116 3rd St SE
Cedar Rapids, Iowa 52401
Time Machine: Grant Wood’s ‘Fruits of Iowa’
Hotel Montrose owner hired artist to paint 7 scenes for hotel coffee shop in 1932
Diane Fannon-Langton
Jul. 18, 2023 5:00 am
The new first-class hotel rising on Third Avenue and Third Street SE in Cedar Rapids in 1905 didn’t have a name.
Its architect was local: Josselyn & Taylor. Its investment company was local, headed by A.T. Averill, J.T. Hamilton, S.G. Armstrong and Lew W. Anderson.
Locals wondered it the new hotel might be named “The Averill” or “The Douglas” in honor of two prominent businessmen in the city. Or “The Hubbard,” for Judge Hubbard who loved good hotels?
For a while, it was simply called “the New Third Avenue Hotel.” Construction commenced Nov. 1, 1903. The hotel was completed in 1906.
Charles McHugh and J.E. Montrose, who already operated hotels in Rock Island and Peoria, Ill., leased the new hotel in 1904. Soon after, they named it Hotel Montrose.
It was considered one of the best hotels in the state in 1917 when Eugene Eppley leased it to add to his hotel chain.
Eppley converted the hotel’s billiard room into a large cafe next to the existing coffee room. A cafe on the mezzanine was turned into a banquet and ballroom. Most of the remodeling was completed by July 1920.
Hiring Grant Wood
In 1926, Eppley hired artists Grant Wood and Edgar Britton to redecorate the hotel’s Corn Room with murals of the Iowa countryside. The artists also were hired to paint murals for a new Corn Room in the Martin Hotel in Sioux City. (That Cedar Rapids mural was declared unsalvageable in 1958 and destroyed.)
When Eppley decided to redecorate the hotel in 1932, he asked Wood to come up with something for the coffee shop. Wood’s mural, consisting of seven paintings depicting farm life, was titled “Fruits of Iowa.”
The paintings were “Boy Milking Cow,” “Farmer’s Daughter with Vegetables,” “Farmer’s Son with Watermelon,” “Farmer’s Wife with Chickens,” “Farmer with Pigs and Corn,” “Iowa Farm Landscape” and “Fruit Basket.”
In 1940, the Montrose was facing redecoration again. Wood’s coffee shop murals were removed, remounted and framed and sent on tour of the Eppley Hotel chain.
When Wood died in February 1942, the hotel’s new mezzanine became home for “Fruits of Iowa.”
The remodel was featured in trade magazines, and hoteliers visited Cedar Rapids to see the renovations and the Wood paintings. The reports said Eppley was one of the first to recognize Wood’s genius.

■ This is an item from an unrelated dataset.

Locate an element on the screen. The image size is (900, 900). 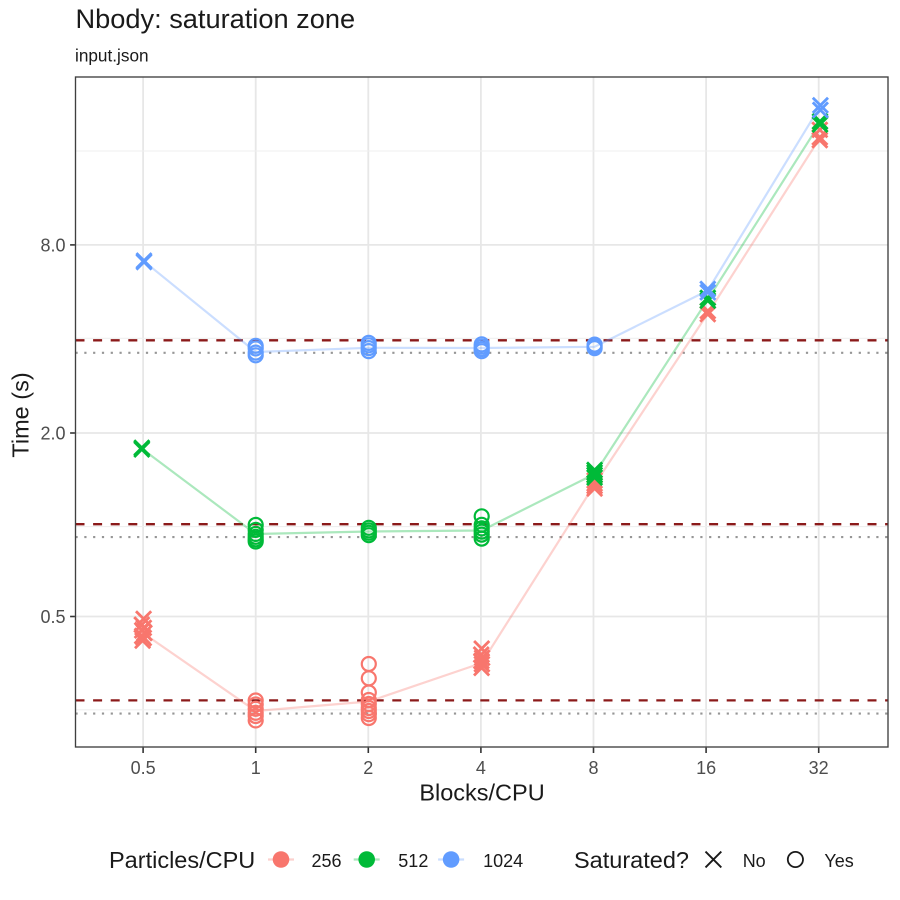
svg-text: 1024 is located at coordinates (503, 861).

Eppley’s Montrose ads touted “the $50,000 Art Gallery Collection of Paintings by the late Grant Wood.” The paintings increased in value and Eppley entertained some reportedly “near-fabulous offers” for them.
Paintings to Coe
The Eppley hotels were acquired by Sheraton Corp. in May 1956. Sheraton renovated the hotel and wanted the Wood paintings removed because they didn’t fit the new owner’s decorating theme.
Eppley had retained ownership of the “Fruits of Iowa” paintings and was going to ship them to the Eppley Foundation in Omaha. But many Cedar Rapidians, after learning the paintings were to leave Cedar Rapids, called and wrote the foundation, asking that the artwork remain in the city.

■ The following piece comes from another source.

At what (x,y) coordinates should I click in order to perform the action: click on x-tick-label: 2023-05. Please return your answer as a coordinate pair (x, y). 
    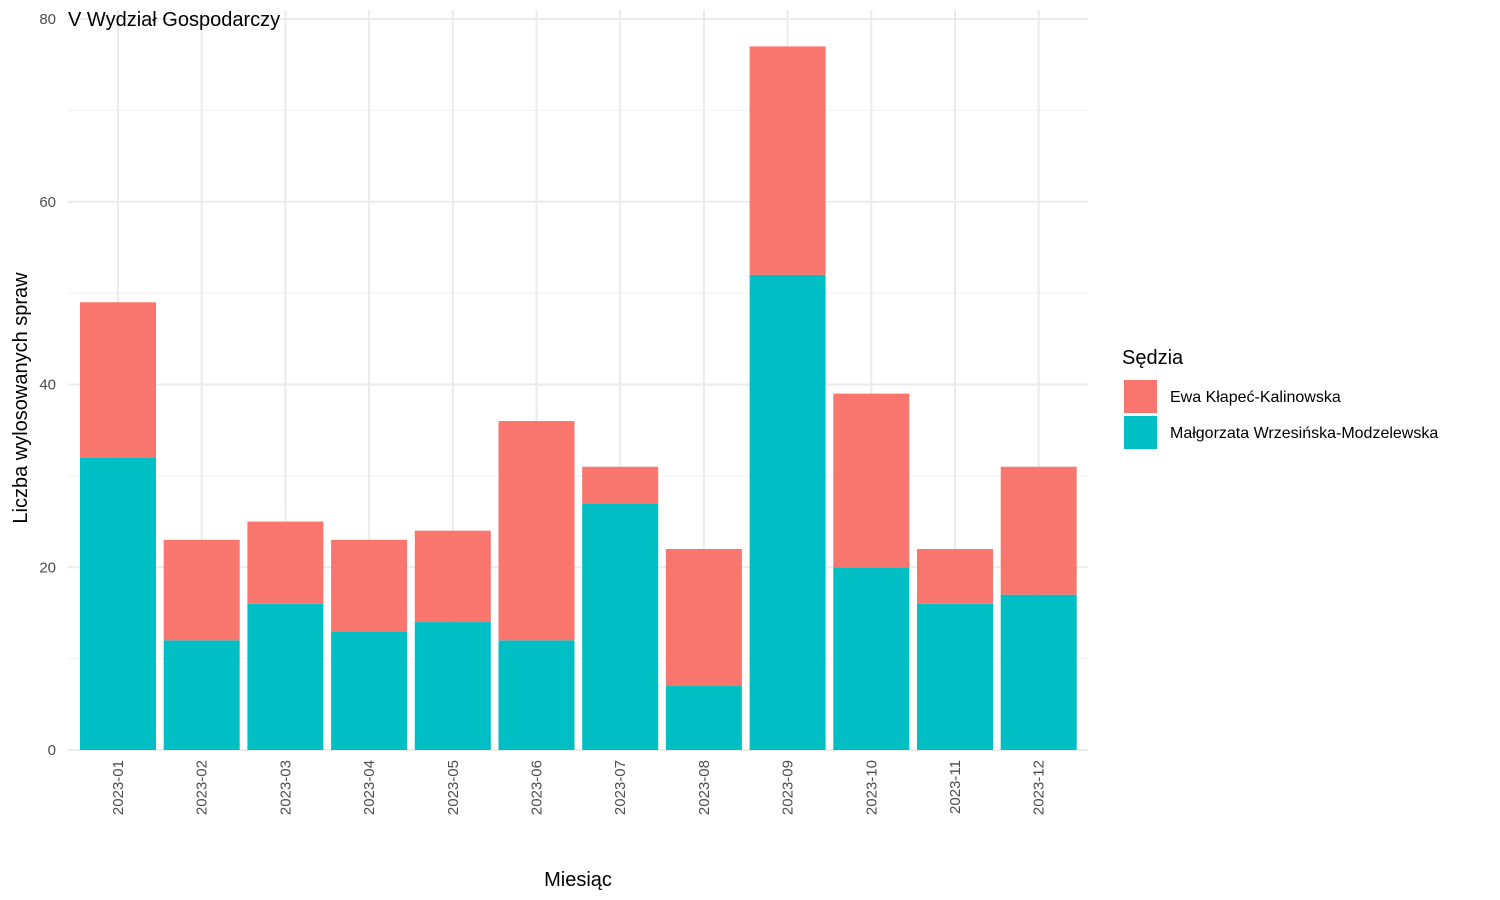
    Looking at the image, I should click on (454, 788).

In October 1957, the foundation offered the seven paintings to Coe College on indefinite loan. They were hung in Coe’s Stewart Memorial Library in January 1958.
Eppley died in October 1958, and the paintings remained at Coe on loan.

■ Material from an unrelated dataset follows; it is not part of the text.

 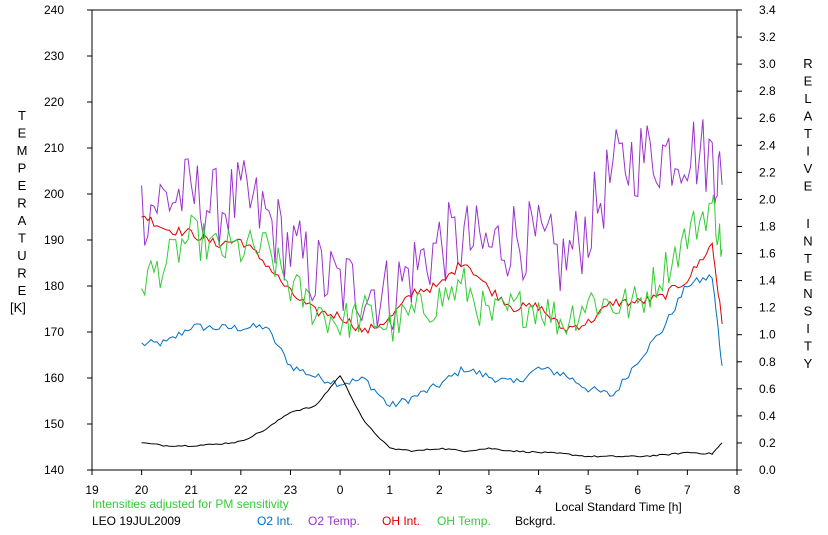 I want to click on right-tick-label: 1.4, so click(x=768, y=281).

When the Eppley Foundation was being dissolved in 1975, another letter-writing campaign advocated the paintings remain at Coe. The foundation in 1976 transferred ownership of “The Fruits of Iowa” to Coe.
The Hotel Montrose closed Dec. 1, 1981, and was razed in 1988.
The murals figured in a 1991 lawsuit when a California ad agency used stylized, but recognizable, versions of four of them in a campaign. That’s when Coe learned the paintings were not copyrighted. Coe art professor Robert Kocherr said, “Obviously, if we have images that are becoming very popular, we ought to have control over how they are used.”
Coe faced another controversy over “The Fruits of Iowa” in 2019 when auditors determined the donation of the paintings had been misclassified as an “unrestricted gift” that might be sold and added to the school’s endowment. The paintings were reclassified as “restricted,” and Coe’s endowment dropped by $5.4 million as a result.
The paintings continue to hang in the Stewart Memorial Library today.